Padeció sospechas de iluminismo y tuvo largos y tormentosos conflictos con la Iglesia debido a su insistencia en «tratar a solas con Dios», a su búsqueda de la unión con Dios sin mediación institucional ninguna. Sus confesores y superiores tuvieron que hacerle entender -según se ha dicho- los peligros que significaban para la ortodoxia el haber alcanzado privilegiados estados de quietud antes, tal vez, de haber vencido el amor propio. De ahí que ella misma se cuide, por ejemplo, de distinguirse de los iluminados, de dejar bien en claro que funda conventos para fortalecer a la Iglesia en la lucha contra el luteranismo y de aclarar que la oración ha de ser no sólo «mental», sino «vocal» (y con ayuda de libros aceptados en el Indice Valdés,cf.
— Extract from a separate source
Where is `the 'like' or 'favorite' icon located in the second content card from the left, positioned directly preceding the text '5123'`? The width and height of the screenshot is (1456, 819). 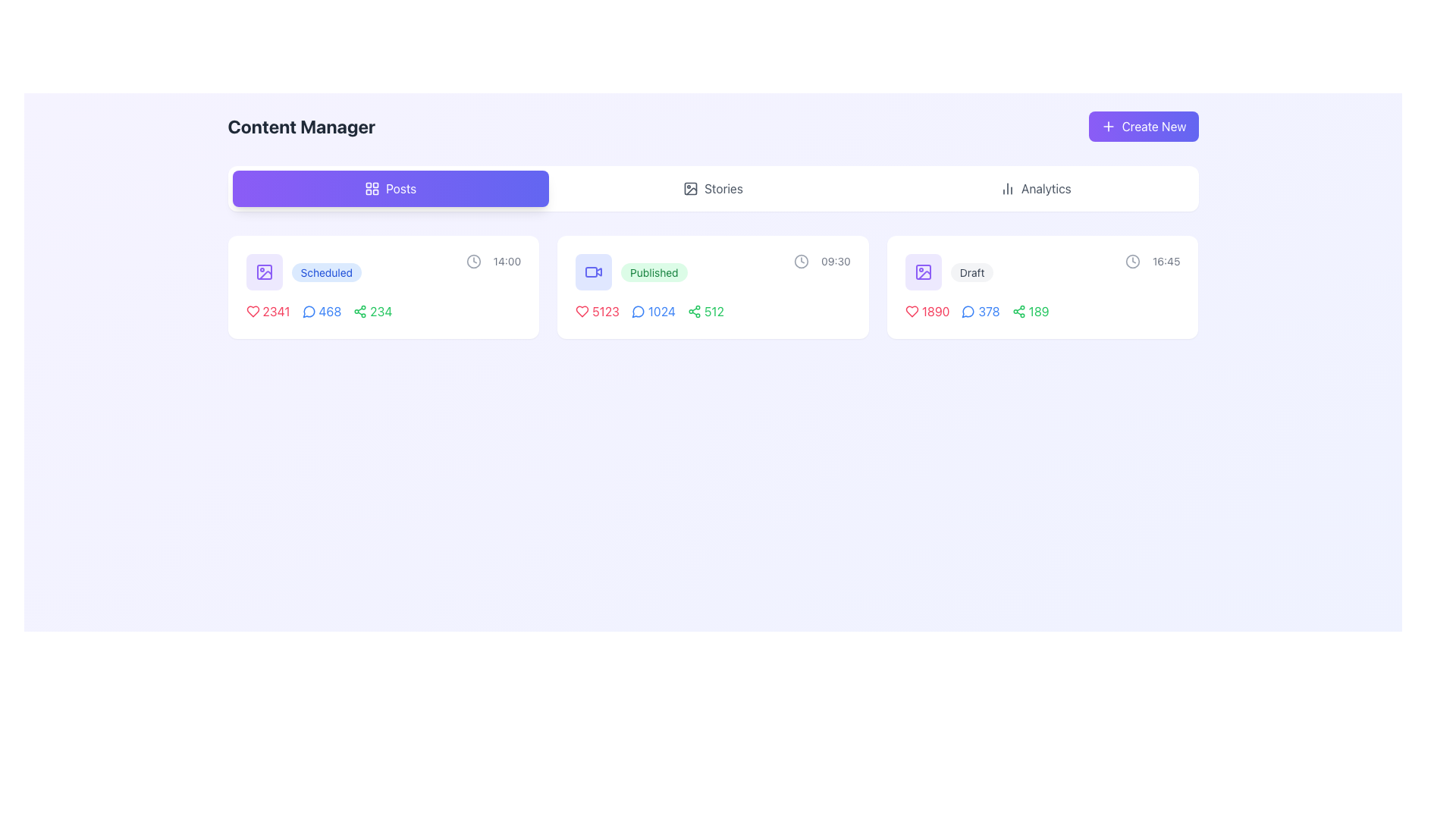 the 'like' or 'favorite' icon located in the second content card from the left, positioned directly preceding the text '5123' is located at coordinates (582, 311).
Camino de perfección).
A partir de la dirección que recibe de los jesuitas parecen desaparecer las dificultades y, una vez reconocida su ortodoxia y aceptada su idea de la fundación de monasterios especiales para mujeres, su vida se resuelve en una constante actividad reconocida con entusiasmo por sus superiores. Así lo entenderán, por ejemplo, Fray Luis de León y su mayor admirador, el mismo Felipe II. Cuando muere Teresa de Cepeda en Alba de Tormes, está ya bien preparado el terreno para su canonización (1622).
No es de ningún modo claro que la obra de Santa Teresa haya de tratarse en una historia de la literatura. Por su muy específica doctrinalidad, sólo cabe aquí -al igual que la obra de Fray Luis de Granada- si aceptamos el sentido más amplio del término «literatura». Puede que así deba hacerse; pero entonces, contra el peso de la tradición, ello exigiría que se trataran también en una historia de la literatura española otras obras que de costumbre no suelen ocuparnos: piénsese en que no hay diferencia formal ninguna entre el documento teresiano clave que es las Fundaciones para la historia del pensamiento religioso en España y, por ejemplo, el documento de fundación del Partido Socialista (1876), del cual, por supuesto, no se ocupan las historias de la literatura.
Pero es seguramente debido a las cualidades poéticas de su lenguaje por lo que algunos momentos de la Vida de Santa Teresa, o de Las Moradas, merecen un lugar al lado, digamos, de la poesía de Fray Luis de León. Contra la nociva asociación que suele establecerse entre lo poético y lo irracional, no podemos sino aceptar lo que ha sido ya ampliamente demostrado: que el lenguaje poético es, como todo lenguaje, conceptual y racional. Pero con ello no se excluye en absoluto la necesaria diferencia entre lenguaje científico y poético, en la que entendemos que este último apela a intuiciones y coaexiones en que ha de expresarse la captación concreta de la sensibilidad. De ahí, por ejemplo, la importancia no sólo del ritmo (del verso o de la prosa), sino, por supuesto, de la imagen y la metáfora. En este sentido no podemos sino reconocer la peculiaridad «literaria» de algunos momentos de la obra de Santa Teresa, ya que en sus mejores momentos es Teresa de Cepeda una extraordinaria productora y organizadora de imágenes y metáforas. Y no ha de sorprender que ella misma en alguna ocasión acuda a la comparación entre místico y poeta que luego alcanzará gran popularidad entre los poetas visionarios del siglo XIX y XX.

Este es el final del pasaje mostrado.